**PROBLEM**: Within the entries below, find every line that has the string "Task", then copy it.

**DATA**:
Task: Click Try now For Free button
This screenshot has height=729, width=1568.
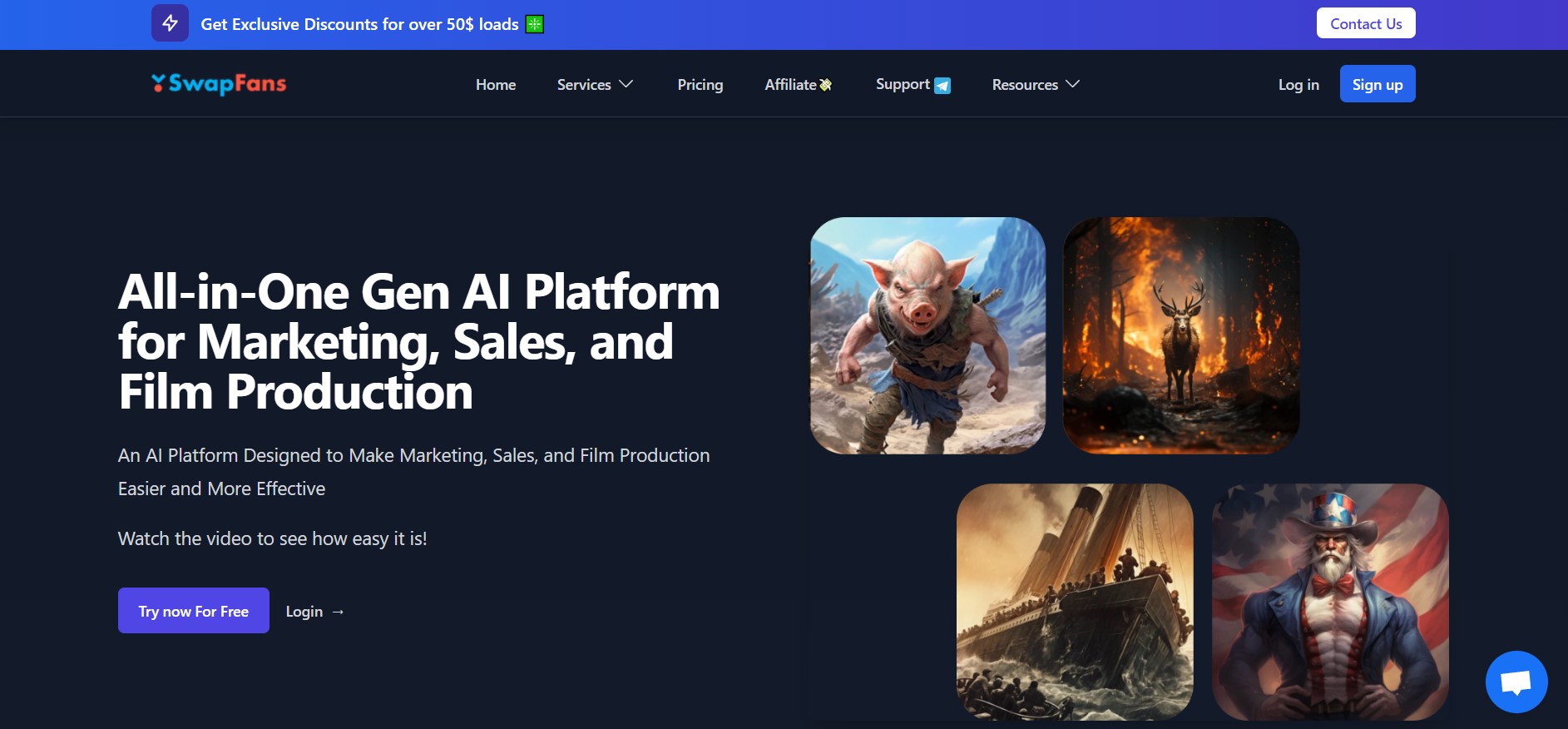Action: tap(194, 611)
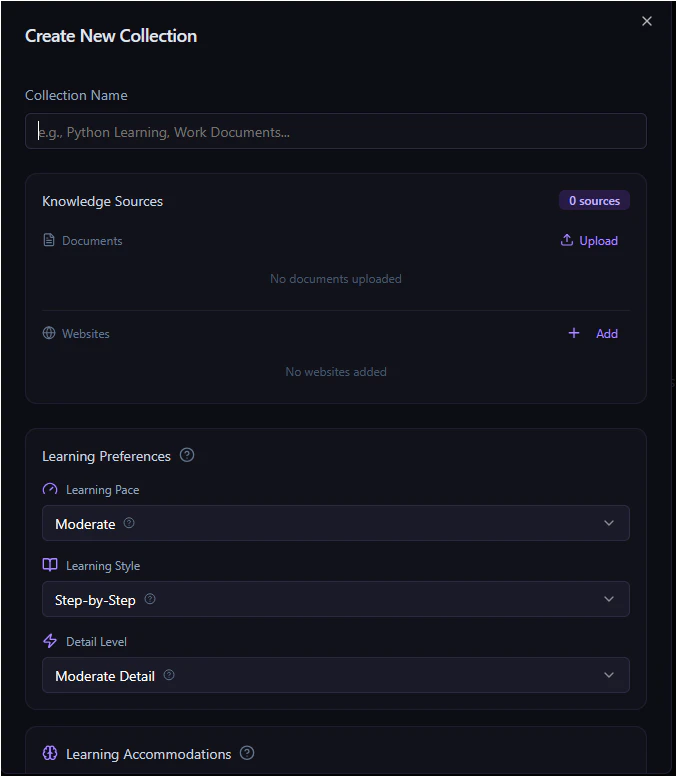Open the Learning Preferences help icon
This screenshot has height=777, width=677.
pyautogui.click(x=187, y=455)
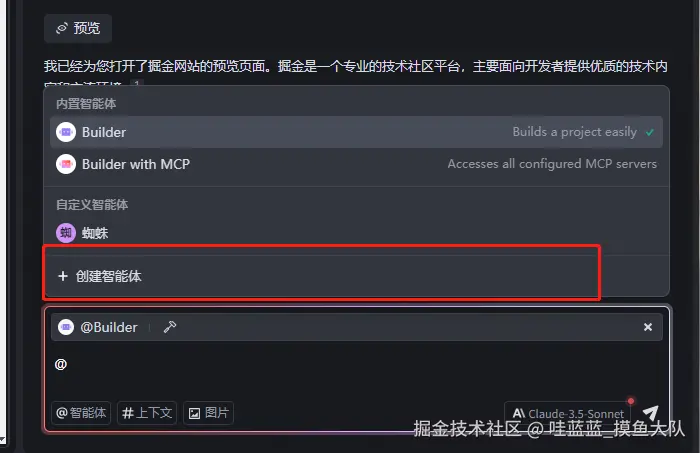Click the plus icon beside 创建智能体

(x=63, y=276)
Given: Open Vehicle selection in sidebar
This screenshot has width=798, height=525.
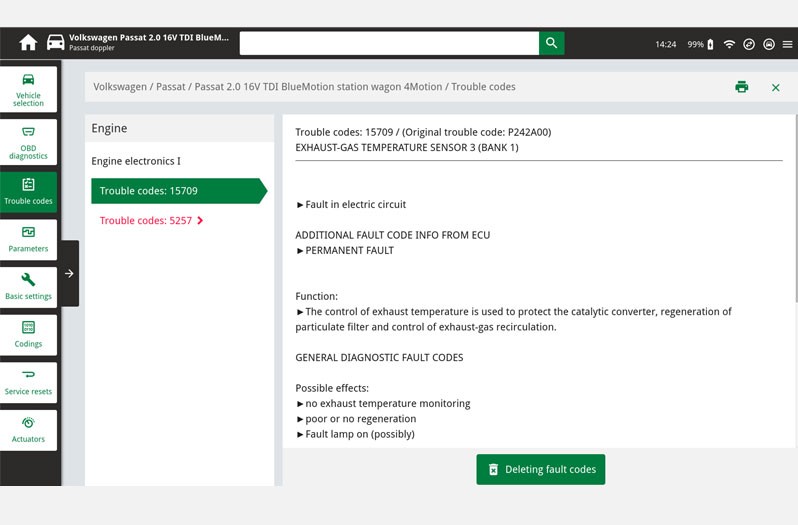Looking at the screenshot, I should [x=28, y=89].
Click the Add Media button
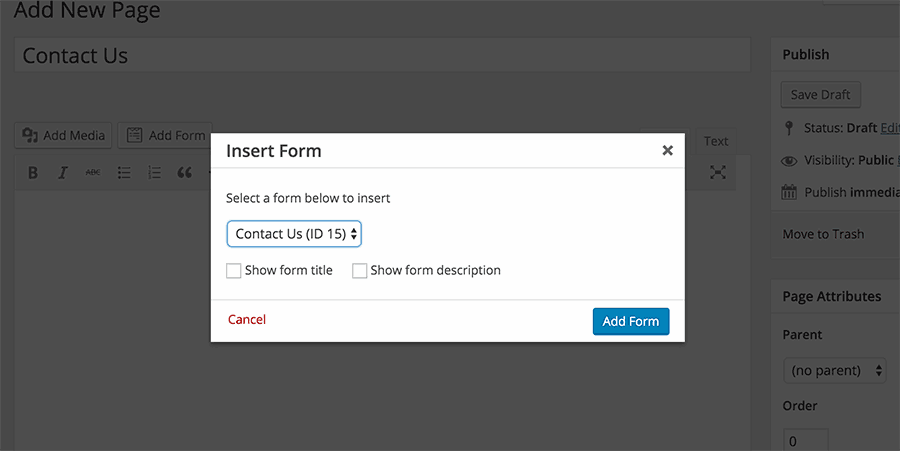This screenshot has height=451, width=900. [63, 135]
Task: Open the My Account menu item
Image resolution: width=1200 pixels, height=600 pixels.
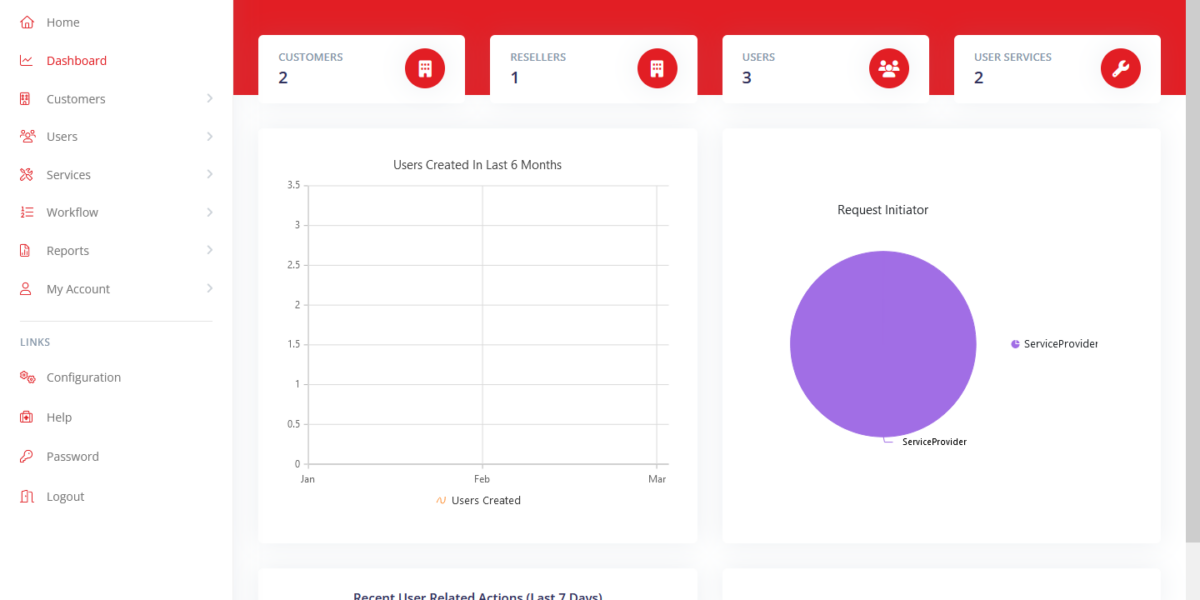Action: pos(78,289)

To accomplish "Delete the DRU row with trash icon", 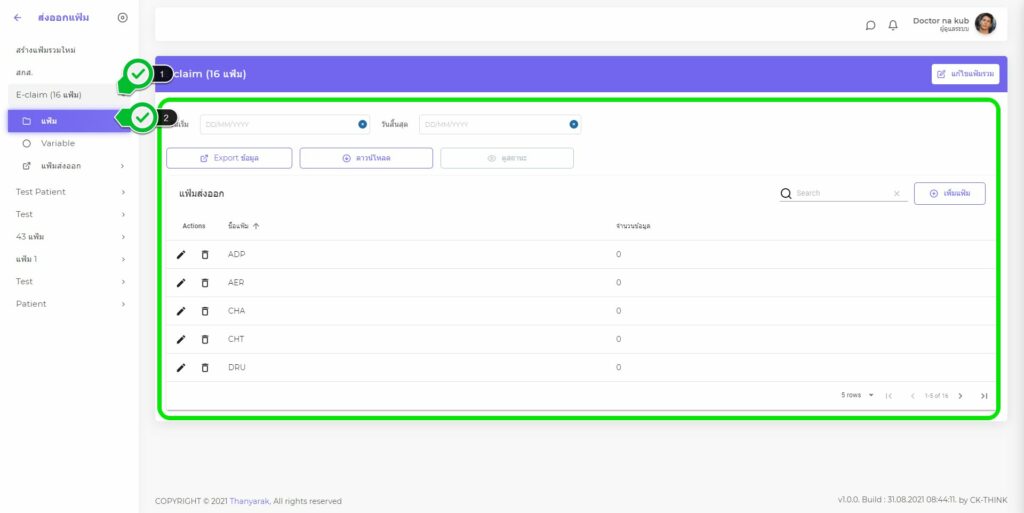I will point(205,367).
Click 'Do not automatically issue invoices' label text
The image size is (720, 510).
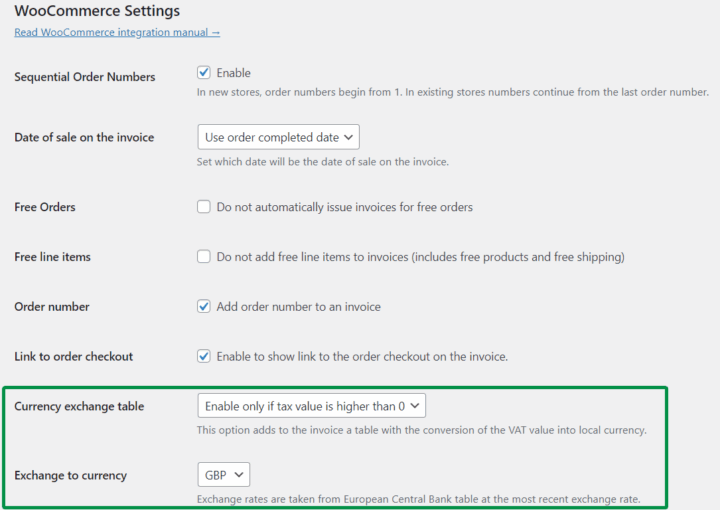pyautogui.click(x=344, y=207)
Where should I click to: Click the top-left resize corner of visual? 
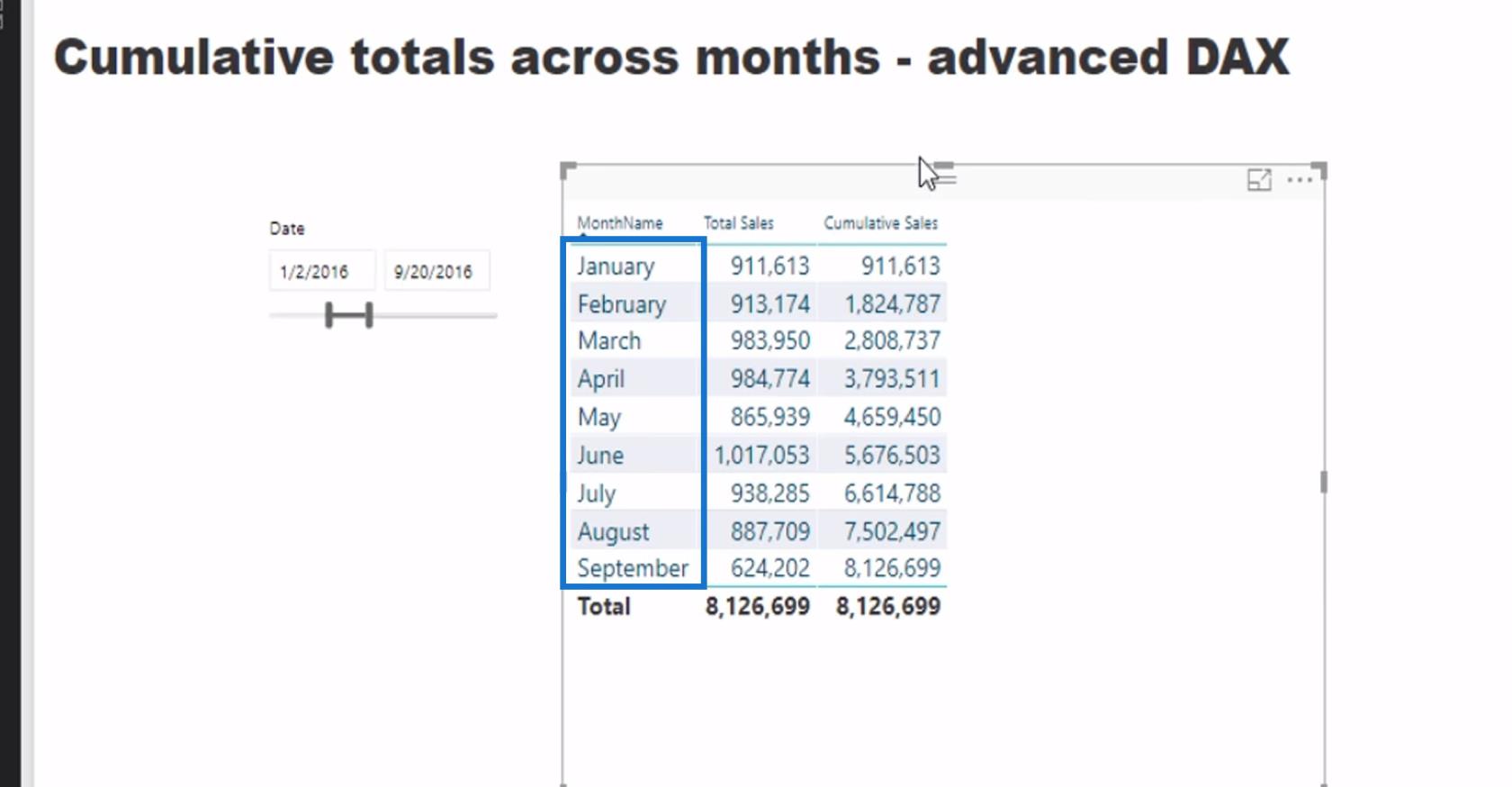pyautogui.click(x=568, y=170)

**PROBLEM SOLUTION**:
Task: Click Try now For Free button
Task: Open the My Account menu item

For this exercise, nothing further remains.